Même si ses amis, en voyant l’état soudain et brutal d’inertie dans lequel elle était, ont tout de suite pensé qu’elle avait été droguée, même s’ils l’ont dit aux premiers répondants, même si elle s’est retrouvée à l’urgence à peine deux ou trois heures après le moment présumé de l’intoxication, même si elle pense savoir qui l’a droguée… Il n’a pas été possible pour elle d’obtenir la preuve du crime, soit une analyse de son sang ou de son urine.
À l’hôpital de Verdun où l’ambulance l’a conduite, on lui a répondu ne pas être en mesure de procéder à des tests permettant de détecter le GHB dans le sang.
Quand je me suis réveillée à l’hôpital, c’est la première chose que j’ai demandé de me faire tester.
Ariane Brunet
Contacté par Métro, le CIUSSS du Centre-Sud de Montréal confirme que l’hôpital de Verdun ne dispose pas du matériel nécessaire à ces analyses.
Au ministère de la Santé et des Services sociaux, on répond que selon le protocole d’intervention auprès d’une victime d’agression sexuelle, «la directive est d’effectuer les prélèvements de sang et d’urine rapidement lorsqu’il y a possibilité qu’il y ait eu ingestion de drogues ou alcool». On répond aussi, toutefois, que «le dépistage du GHB est fait uniquement dans certains laboratoires spécialisés».
Si elle avait eu cette information le soir du crime, fait valoir la chanteuse (L’Isle, de son nom d’artiste), son amoureux l’aurait conduite à un de ces centres.
L’un des enjeux de la détection du GHB est sa courte durée de vie (6h dans le sang et 10-12h dans l’urine).
«Comment ça se fait que tous les hôpitaux de Montréal n’ont pas le matériel pour faire ces analyses?», se demande-t-elle. «On est un pays super développé!

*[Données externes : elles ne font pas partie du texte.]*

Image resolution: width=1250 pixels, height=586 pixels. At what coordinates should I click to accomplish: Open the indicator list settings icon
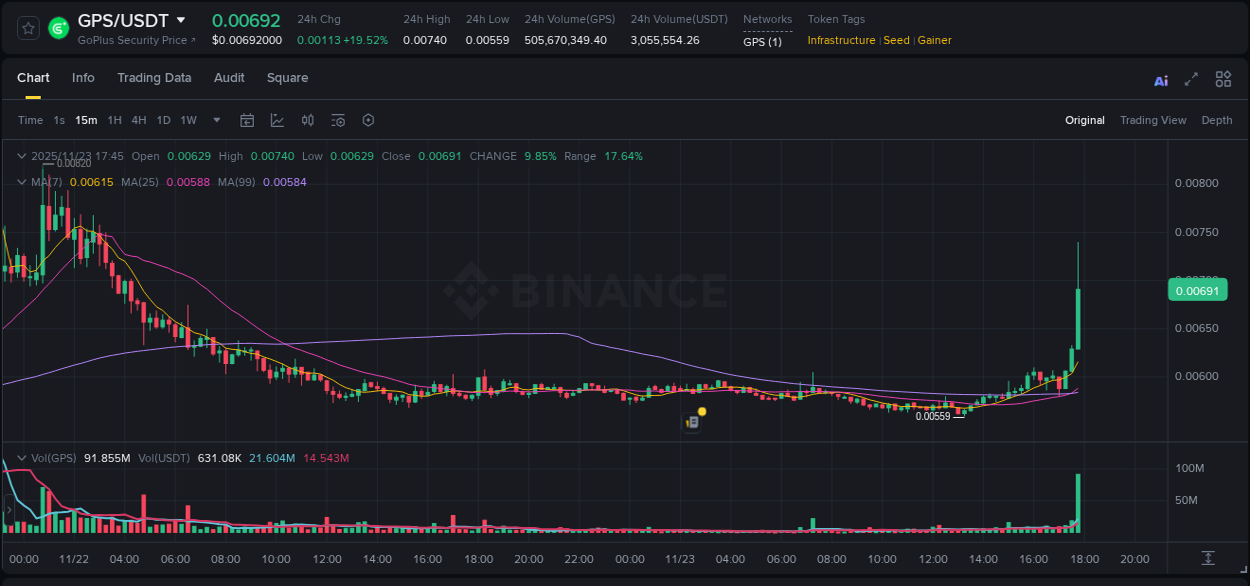tap(337, 120)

Et ce qui me choque le plus, c’est qu’on est super progressif sur le plan de l’équité homme-femme, mais ça, c’est vraiment un truc qui nous échappe.»
La chanteuse de 31 ans dit s’être senti «ultra trahie» quand elle n’a obtenu aucune réponse à sa demande d’être testée.
Ça participe à tout ce problème-là, toute cette gangrène-là du système de réponse aux abus sexuels. C’est vraiment révoltant.
Ariane Brunet
«Je me suis fait voler des heures»
Ariane Brunet a aussi été chanceuse dans sa malchance parce qu’elle n’a pas subi «d’abus supplémentaires» ce soir-là, contrairement à d’autres femmes qui lui ont parlé de leur intoxication au GHB en réponse à son témoignage.
Elle se demande ce qui est arrivé à son 100$ qu’elle avait sur elle ce soir-là. Elle ne sait pas si on l’a volé ou si elle l’a dépensé. Ce qu’elle sait s’être fait voler, par contre, ce sont des heures de sa vie. «On s’entend: une fin de semaine complète à m’en remettre, à ne rien pouvoir faire… Mais cette soirée-là, je ne m’en rappelle pas pantoute. C’est fucked up. Qu’est-ce qui s’est passé? J’en ai aucune idée. Je ne m’en rappellerai jamais.»
La chanteuse a fait sa déposition à la police jeudi. Elle dit avoir été très bien accueillie au poste. Ce sont les policiers eux-mêmes qui l’ont contactée après avoir vu son histoire dans les médias.
L’enquête est donc ouverte, et Ariane Brunet aura à sa défense le témoignage des personnes qui étaient là le soir où on l’a droguée. Mais elle n’aura jamais la preuve que du GHB circulait dans son sang.